Strumenti e Materiali
Per realizzare i vostri elementi scenici tridimensionali non sono necessarie particolari capacità modellistiche o materiali e strumenti particolarmente costosi, però servono materiali e strumenti specifici senza i qualiColla ottenere buoni risultati sarà molto più difficile. Per prima cosa dovrete procurarvi alcuni pennelli, possibilmente piatti e della colla vinilica. Non sono necessari pennelli di particolare qualità o colle viniliche speciali, ve le potrete procurare in cartoleria o in qualunque emporio di oggetti a basso costo. Vi saranno anche molto utili un piccolo righello e una matita morbida.
Se ne avete l’occasione cercate di raccogliere vari tipi di polveri e sabbie molto fine che vi potranno essere molto utili durante la realizzazione.

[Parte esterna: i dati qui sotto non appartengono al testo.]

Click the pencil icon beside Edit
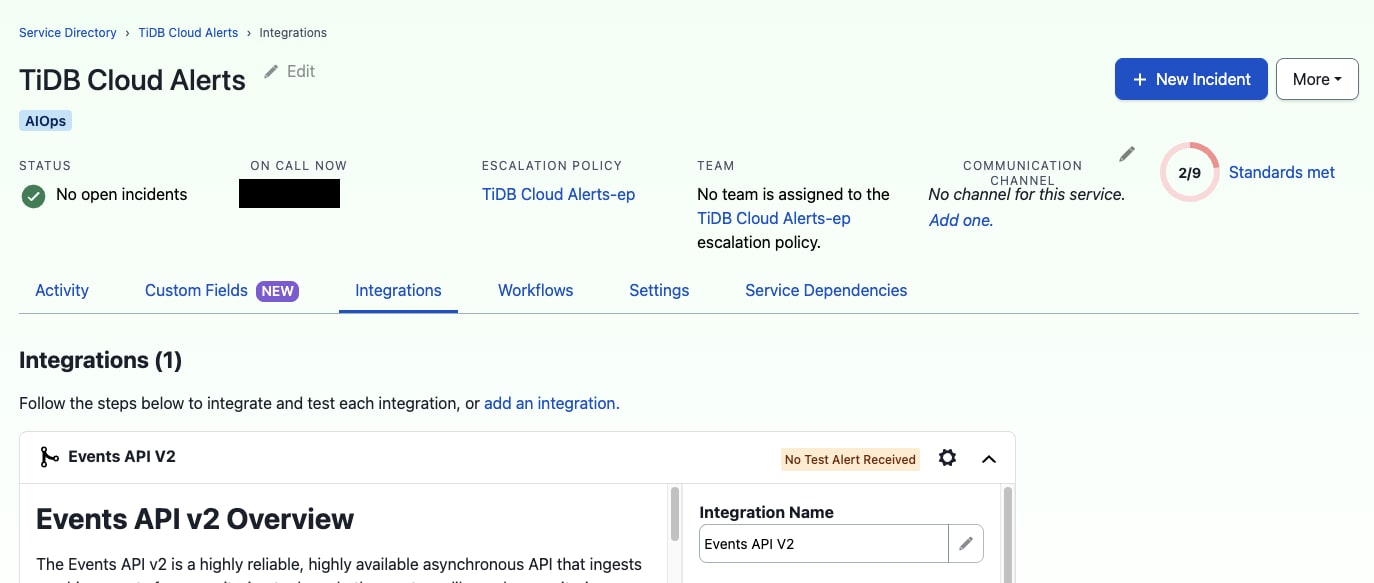 pyautogui.click(x=271, y=72)
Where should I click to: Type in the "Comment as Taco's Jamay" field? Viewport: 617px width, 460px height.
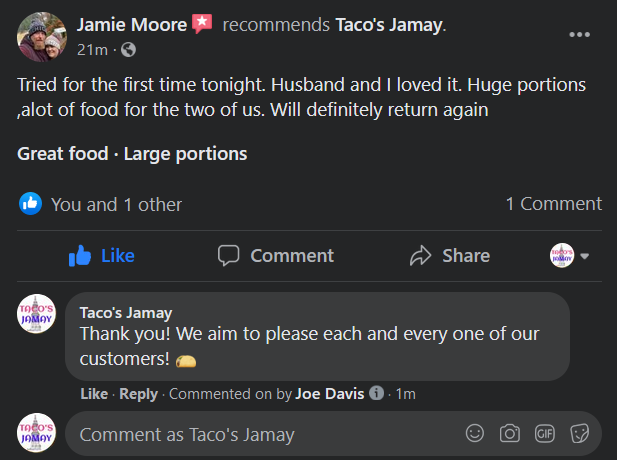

Uno strumento necessario e anche molto specifico è un seghetto a caldo per il Polistirolo. Il seghetto a caldo costa solo pochi euro ma è solo reperibile nei negozi di modellismo oppure su internet. Non pensate di poter ottenere gli stessi risultati con una taglierina affilata o con un coltello scaldato sul fuoco, i risultati non sono neppure paragonabili.
Nei negozi di modellismo dovrete acquistare anche dell’erba sintetica, ma non quella a filamenti, bensì quella a granelli, se non è già assortita vi consiglio di acquistarne di due tonalità diverse e di mescolarla. In fine dovrete acquistare della particolare erba sintetica denominata Flock, il Flock è un erbino di consistenza spugnosa che servirà per simulare la vegetazione più grande.
Un materiale molto utile che potrete sempre trovare nei negozi di modellismo è il Plasticard. Il Plasticard viene venduto in fogli di formato A4 di vario spessore ed è in buona sostanza un foglio di plastica che può essere inciso, tagliato e incollato molto agevolmente. Il vantaggio del plasticard è che contrariamente al cartoncino non si piegherà a causa dell’umidità e resterà rigido e perfettamente piatto.
E siamo finalmente giunti al materiale principe per le nostre realizzazioni, il Polistirene, fate attenzione non ho detto Polistirolo. Il polistirene è un particolare e raffinato tipo di polistirolo molto più compatto e resistente, contrariamente al polistirolo si spezza con difficoltà e non si sfarina in palline. Potete acquistarlo dai rivenditori di materiale edile ed è venduto in pannelli da circa 120 X 60 da utilizzare come coibentate termico, quindi con un pannello ne avrete a sufficienza per creare tutte le infrastrutture che vorrete. I pannelli sono disponibili di vari spessori, generalmente di colore verde o rosa, a voi servirà quello più sottile, spesso 2 centimetri. Il seghetto per il polistirolo alimentato con una batteria da 4,5 volts dovrebbe sviluppare un calore sufficiente a tagliare anche il polistirene, anche se un po’ più lentamente. Se avete un vecchio alimentatore per piccoli elettrodomestici che sviluppi una tensione tra i 6 e i 9 volts sarebbe una buona idea utilizzarlo per alimentare il vostro seghetto, la tensione non è tale da danneggiare il filamento del seghetto e vi permetterà di sviluppare quel poco calore in più per tagliare agevolmente anche il polistirene. Credo sia tutto, nei vari articoli dedicati alle realizzazioni troverete di volta in volta le indicazioni di come usare i materiali o di dove reperire quelli specifici alla realizzazione affrontata.